Set down the items below unchanged, from the very first line through the line holding "Open the notifications", inclusive.

DATA SUPPLIED:
——————————
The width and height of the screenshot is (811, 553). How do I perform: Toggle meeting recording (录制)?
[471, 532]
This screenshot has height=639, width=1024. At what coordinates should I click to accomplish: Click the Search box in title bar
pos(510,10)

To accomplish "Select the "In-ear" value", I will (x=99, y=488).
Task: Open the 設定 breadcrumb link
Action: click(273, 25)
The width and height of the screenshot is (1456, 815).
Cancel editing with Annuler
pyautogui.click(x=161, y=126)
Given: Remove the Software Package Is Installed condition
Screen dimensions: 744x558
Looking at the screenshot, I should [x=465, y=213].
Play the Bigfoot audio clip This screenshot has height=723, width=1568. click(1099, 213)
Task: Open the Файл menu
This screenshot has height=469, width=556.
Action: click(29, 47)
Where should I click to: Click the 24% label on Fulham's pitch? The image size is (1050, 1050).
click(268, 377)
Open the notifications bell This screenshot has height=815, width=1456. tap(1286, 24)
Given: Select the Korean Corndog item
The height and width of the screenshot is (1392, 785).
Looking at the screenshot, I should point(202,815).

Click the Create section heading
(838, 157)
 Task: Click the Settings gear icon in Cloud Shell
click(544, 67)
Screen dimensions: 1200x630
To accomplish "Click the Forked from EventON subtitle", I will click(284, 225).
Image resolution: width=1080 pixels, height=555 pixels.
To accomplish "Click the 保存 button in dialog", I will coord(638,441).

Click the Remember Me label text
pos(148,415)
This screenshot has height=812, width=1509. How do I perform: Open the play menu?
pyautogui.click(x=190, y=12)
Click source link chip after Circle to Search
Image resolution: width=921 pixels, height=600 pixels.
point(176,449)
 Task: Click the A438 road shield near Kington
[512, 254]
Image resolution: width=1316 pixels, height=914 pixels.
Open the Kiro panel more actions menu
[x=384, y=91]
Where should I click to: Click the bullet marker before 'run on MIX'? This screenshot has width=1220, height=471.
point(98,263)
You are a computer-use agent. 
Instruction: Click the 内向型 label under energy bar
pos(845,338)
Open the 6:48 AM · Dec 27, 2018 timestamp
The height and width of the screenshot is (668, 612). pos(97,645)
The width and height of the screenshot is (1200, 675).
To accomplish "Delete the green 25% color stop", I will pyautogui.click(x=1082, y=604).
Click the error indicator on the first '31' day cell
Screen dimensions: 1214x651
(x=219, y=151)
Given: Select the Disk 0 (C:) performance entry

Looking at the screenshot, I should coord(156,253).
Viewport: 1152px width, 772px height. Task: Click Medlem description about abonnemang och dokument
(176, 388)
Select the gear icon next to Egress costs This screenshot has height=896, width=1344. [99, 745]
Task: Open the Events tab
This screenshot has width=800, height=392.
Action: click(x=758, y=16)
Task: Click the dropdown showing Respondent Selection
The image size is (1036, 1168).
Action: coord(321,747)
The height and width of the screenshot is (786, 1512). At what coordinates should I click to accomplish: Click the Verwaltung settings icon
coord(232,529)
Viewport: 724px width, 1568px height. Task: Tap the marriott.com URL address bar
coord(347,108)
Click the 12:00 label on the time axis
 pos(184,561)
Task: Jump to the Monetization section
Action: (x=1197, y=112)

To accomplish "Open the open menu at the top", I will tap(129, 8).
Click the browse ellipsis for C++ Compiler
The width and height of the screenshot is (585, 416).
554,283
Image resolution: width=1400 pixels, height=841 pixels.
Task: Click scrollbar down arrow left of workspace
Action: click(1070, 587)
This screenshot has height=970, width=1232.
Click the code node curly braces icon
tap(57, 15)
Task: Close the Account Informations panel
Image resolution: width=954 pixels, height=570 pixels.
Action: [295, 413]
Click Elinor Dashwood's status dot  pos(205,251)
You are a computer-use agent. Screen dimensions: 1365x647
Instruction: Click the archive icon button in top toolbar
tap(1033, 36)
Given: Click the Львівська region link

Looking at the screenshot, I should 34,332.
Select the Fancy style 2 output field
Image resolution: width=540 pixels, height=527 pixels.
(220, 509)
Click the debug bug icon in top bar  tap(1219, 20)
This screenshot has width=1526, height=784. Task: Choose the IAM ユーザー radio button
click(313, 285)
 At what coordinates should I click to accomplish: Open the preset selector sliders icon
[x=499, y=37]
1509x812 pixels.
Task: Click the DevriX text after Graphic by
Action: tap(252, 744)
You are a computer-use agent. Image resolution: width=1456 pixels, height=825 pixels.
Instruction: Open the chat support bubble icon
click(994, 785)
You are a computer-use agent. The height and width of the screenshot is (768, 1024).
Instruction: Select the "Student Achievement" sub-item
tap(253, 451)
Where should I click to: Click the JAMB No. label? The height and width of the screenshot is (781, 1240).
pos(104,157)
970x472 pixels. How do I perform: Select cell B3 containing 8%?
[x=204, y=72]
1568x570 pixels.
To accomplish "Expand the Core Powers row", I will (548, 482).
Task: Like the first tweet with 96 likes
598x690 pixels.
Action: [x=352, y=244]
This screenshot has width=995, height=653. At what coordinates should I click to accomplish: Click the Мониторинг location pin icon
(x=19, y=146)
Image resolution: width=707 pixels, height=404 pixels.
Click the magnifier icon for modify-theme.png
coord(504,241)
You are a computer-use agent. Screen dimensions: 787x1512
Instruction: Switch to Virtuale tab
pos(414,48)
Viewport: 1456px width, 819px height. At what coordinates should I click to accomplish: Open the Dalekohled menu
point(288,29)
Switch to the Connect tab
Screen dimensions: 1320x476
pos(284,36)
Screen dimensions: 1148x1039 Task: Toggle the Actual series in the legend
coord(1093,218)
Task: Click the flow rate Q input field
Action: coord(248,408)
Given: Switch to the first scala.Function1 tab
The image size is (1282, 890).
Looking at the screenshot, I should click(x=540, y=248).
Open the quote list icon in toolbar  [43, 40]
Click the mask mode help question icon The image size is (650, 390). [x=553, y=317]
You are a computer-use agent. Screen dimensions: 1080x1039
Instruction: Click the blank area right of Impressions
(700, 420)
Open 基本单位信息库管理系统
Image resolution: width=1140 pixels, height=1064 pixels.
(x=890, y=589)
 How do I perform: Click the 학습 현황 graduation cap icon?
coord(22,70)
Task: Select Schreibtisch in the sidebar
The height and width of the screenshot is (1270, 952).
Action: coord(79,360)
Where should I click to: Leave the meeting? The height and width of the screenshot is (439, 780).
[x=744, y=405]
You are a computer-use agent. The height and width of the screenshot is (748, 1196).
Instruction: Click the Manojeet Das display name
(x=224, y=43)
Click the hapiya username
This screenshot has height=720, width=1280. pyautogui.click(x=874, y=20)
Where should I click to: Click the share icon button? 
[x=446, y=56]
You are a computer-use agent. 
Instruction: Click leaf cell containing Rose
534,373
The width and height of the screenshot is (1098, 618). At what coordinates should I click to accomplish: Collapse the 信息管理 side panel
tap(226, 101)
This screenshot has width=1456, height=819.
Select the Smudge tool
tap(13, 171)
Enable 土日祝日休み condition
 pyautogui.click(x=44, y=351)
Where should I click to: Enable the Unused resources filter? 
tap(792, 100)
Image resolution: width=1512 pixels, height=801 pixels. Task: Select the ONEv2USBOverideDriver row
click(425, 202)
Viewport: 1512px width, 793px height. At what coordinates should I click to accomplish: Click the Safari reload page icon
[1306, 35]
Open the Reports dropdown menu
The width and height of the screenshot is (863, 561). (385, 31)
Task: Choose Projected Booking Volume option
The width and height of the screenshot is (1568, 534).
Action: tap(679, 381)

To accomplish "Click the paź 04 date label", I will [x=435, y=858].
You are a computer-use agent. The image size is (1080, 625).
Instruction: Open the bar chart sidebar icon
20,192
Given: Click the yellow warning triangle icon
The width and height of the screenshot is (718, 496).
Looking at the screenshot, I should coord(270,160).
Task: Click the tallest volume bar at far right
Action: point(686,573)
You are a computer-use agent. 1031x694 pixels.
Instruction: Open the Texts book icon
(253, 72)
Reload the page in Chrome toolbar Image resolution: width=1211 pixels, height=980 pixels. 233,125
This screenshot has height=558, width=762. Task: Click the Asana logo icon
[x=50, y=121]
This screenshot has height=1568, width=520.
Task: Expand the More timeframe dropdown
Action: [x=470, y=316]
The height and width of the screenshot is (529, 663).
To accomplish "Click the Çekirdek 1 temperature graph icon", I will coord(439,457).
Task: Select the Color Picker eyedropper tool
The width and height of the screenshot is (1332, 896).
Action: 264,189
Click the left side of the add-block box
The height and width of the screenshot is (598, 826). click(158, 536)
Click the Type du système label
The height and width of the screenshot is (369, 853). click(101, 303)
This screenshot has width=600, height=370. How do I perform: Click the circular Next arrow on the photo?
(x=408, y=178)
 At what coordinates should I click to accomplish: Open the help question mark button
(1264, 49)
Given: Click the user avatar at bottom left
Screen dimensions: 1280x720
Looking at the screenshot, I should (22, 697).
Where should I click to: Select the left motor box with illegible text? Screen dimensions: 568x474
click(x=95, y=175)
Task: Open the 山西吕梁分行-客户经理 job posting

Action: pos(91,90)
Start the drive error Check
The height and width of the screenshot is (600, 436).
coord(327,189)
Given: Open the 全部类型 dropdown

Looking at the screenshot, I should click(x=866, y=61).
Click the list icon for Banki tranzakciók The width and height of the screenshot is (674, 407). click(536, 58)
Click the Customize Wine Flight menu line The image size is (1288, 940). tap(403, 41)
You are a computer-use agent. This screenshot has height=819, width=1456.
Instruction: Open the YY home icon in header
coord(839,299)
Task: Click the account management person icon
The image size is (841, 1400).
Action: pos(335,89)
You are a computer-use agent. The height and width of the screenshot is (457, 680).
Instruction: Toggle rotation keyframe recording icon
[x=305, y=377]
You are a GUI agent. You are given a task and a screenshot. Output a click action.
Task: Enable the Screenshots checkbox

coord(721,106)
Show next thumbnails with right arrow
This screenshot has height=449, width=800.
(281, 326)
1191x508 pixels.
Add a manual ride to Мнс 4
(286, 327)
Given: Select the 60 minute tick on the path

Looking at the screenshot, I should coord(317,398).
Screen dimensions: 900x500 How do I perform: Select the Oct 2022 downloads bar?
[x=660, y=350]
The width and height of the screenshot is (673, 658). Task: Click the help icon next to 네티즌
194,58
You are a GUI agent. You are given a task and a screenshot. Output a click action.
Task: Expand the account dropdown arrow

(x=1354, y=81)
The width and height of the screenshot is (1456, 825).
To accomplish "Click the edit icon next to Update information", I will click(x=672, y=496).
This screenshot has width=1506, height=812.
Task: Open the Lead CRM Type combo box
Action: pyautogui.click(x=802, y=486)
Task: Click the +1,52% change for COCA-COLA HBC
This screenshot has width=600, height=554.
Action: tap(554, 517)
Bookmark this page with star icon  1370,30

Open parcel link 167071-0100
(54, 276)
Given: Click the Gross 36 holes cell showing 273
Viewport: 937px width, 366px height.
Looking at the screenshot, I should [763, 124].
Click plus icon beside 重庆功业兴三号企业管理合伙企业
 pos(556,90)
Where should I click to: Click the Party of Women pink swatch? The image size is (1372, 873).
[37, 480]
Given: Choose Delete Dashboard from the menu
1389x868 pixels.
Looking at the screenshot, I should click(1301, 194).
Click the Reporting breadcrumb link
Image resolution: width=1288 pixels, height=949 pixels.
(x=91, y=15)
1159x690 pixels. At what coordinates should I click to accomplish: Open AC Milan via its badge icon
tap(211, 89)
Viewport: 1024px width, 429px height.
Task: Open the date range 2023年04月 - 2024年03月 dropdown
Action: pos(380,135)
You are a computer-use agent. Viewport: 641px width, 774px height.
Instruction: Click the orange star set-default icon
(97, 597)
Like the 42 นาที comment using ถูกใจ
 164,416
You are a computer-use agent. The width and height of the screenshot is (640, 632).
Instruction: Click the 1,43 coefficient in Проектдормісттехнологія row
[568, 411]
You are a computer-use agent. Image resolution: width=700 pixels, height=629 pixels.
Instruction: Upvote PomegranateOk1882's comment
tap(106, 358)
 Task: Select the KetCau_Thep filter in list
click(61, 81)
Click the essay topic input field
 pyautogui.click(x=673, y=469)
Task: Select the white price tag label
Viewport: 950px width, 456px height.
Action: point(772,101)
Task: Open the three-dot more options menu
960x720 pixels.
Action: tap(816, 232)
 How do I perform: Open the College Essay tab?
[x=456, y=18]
——————————
THE SOLUTION:
The width and height of the screenshot is (811, 553). How do I perform: Toggle meeting recording (录制)?
[471, 532]
This screenshot has height=639, width=1024. At what coordinates should I click to accomplish: Click the Search box in title bar
pos(510,10)

To accomplish "Select the "In-ear" value", I will (x=99, y=488).
Task: Open the 設定 breadcrumb link
Action: click(273, 25)
The width and height of the screenshot is (1456, 815).
Cancel editing with Annuler
pyautogui.click(x=161, y=126)
Given: Remove the Software Package Is Installed condition
Screen dimensions: 744x558
Looking at the screenshot, I should [x=465, y=213].
Play the Bigfoot audio clip This screenshot has height=723, width=1568. click(1099, 213)
Task: Open the Файл menu
This screenshot has height=469, width=556.
Action: click(29, 47)
Where should I click to: Click the 24% label on Fulham's pitch? The image size is (1050, 1050).
click(268, 377)
Open the notifications bell This screenshot has height=815, width=1456. tap(1286, 24)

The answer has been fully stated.